IRRITADO

O SOCIALISMO É A FILOSOFIA DO FRACASSO, A CRENÇA NA IGNORÂNCIA, A PREGAÇÃO DA INVEJA. SEU DEFEITO INERENTE É A DISTRIBUIÇÃO IGUALITÁRIA DA MISÉRIA. Winston Churchill


MÁS COMPANHIAS


Não se sabe, ou o IRRITADO não sabe, para que serve esta história do “Património da Humanidade”, para além de haver uns cómicos que se fartam de passear à conta da coisa.

Facto é que uns poucos embandeiram em arco com a tal classificação, se calhar convencidos que há um “reconhecimento universal” de “valores culturais” que lhes são caros. Aqui há tempos, o fado obteve tal classificação, de braço dados com meia dúzia de pantominas muito conhecidas de quem as interpreta ou pratica. O IRRITADO, que não é grande apreciador de fadistices, mas não é contra, revoltou-se com as ridículas companhias com que o fado foi irmanado, e achou preferível que a sentimental cantoria lisboeta continuasse entre portas ou a fazer as delícias de públicos ultra-restritos por esse mundo fora.

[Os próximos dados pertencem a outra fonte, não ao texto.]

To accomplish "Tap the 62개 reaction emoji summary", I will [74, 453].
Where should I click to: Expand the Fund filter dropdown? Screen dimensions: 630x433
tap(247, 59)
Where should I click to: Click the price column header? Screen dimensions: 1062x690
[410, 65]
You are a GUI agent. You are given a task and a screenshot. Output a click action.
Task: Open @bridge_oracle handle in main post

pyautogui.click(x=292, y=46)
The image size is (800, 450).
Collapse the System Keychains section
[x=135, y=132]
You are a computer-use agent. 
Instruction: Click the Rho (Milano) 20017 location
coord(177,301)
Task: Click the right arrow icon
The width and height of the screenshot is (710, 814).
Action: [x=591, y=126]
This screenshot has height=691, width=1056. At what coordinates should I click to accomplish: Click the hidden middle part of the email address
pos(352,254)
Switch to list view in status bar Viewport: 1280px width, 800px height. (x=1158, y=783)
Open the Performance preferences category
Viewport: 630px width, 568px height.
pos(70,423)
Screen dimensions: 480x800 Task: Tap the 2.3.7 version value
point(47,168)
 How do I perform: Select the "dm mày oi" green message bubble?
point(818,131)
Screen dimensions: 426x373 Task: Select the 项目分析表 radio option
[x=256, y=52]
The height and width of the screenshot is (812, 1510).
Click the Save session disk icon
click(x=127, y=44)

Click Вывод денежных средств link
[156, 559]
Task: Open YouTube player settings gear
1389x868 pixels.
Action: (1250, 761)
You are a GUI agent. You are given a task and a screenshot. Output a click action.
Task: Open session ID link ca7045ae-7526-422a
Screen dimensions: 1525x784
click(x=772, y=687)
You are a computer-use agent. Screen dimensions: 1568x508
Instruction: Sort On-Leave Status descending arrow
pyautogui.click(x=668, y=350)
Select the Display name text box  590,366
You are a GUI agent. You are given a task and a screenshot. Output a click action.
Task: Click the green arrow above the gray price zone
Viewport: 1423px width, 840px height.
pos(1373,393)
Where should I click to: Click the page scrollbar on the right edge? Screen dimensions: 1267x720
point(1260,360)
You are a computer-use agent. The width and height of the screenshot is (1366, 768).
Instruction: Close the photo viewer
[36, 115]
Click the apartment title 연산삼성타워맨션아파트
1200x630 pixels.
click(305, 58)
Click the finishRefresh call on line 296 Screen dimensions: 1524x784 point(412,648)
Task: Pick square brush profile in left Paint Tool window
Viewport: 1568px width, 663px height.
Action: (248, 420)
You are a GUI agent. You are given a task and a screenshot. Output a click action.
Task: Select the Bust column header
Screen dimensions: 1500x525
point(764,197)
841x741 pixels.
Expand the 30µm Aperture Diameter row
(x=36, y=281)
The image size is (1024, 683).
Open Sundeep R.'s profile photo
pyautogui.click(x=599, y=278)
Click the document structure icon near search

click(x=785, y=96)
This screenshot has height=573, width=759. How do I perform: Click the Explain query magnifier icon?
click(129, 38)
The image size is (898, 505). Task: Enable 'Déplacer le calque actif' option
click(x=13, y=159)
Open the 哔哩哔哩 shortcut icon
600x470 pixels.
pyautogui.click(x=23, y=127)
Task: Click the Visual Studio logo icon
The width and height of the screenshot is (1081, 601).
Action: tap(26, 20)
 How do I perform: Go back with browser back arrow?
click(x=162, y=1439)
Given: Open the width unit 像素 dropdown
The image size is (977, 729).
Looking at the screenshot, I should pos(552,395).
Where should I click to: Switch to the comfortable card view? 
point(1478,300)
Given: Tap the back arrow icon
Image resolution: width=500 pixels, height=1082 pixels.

Desta vez, foi o diário de bordo de Vasco da Gama o classificado como Património da Humanidade. Se não há dúvida de que se trata de preciosíssimo documento, merecedor de todas as honras, já as companhias que lhe arranjaram desvalorizam completamente a distinção da UNESCO. Dando de barato que, no panegírico da organização, o diário de bordo é mimosamente levado à conta de “abertura da caixa de Pandora dos males do colonialismo” – como se tal “critério” fosse aplicável à extraordinária odisseia de Vasco da Gama ou a feitos do Século XVI – não se perde nada em referir os acompanhantes de Vasco da Gama na alta decisão da UNESCO: são eles o manuscrito do manifesto do partido comunista e… valha-me Santa Hermengarda!, os documentos relativos à vida e obra do Che Guevara, assassino, torcionário, revolucionário da pacotilha marxista, que condenou inocentes à morte e torturou quem lhe caiu nas mãos, verdadeira besta do nosso tempo, isto em conjunto com o seu diário da guerrilheiro… lado a lado com o diário da viagem de Vasco da Gama!


Se os promotores da distinção tivessem alguma noção do que é honrar o nosso património, não deixavam que, mais uma vez, o colocassem no mesmo saco de coisas ridículas ou malditas.

 

20.6.13

 

António Borges de Carvalho



Uma resposta a “MÁS COMPANHIAS”

  1. Vejam bem o sacrilégio: misturar o pobre Vasco com comunas! Já imagino o Irritado a rasgar o jornal em mil pedacinhos, bramindo obscenidades, enquanto a esposa ia a correr buscar os comprimidos para a tensão. Nem o bule do chá deve ter ficado inteiro. Deve admitir que o Manifesto Comunista tem um interesse histórico inegável, tal como, por exemplo, o Mein Kampf – embora chamar-lhes “património da Humanidade” seja algo bizarro. Quanto ao Che, nada a fazer: não há crime que supere o fascínio da figura, após milhões de t-shirts e vários filmes apologéticos, incluindo blockbusters de Hollywood. Tornou-se um ícone universal da “revolução”, seja contra o que for, num mundo carente de rebeldes com ou sem causa. O seu segredo, tal como o de James Dean ou Jim Morrison, foi morrer novo. Com 80 ou 90 anos, não se fica tão bem nas t-shirts. Tudo somado, o selo de “património da Humanidade” vale o que vale: um título tão pomposo quanto subjectivo, uma forma de glorificar artificialmente o que devia valer por si mesmo.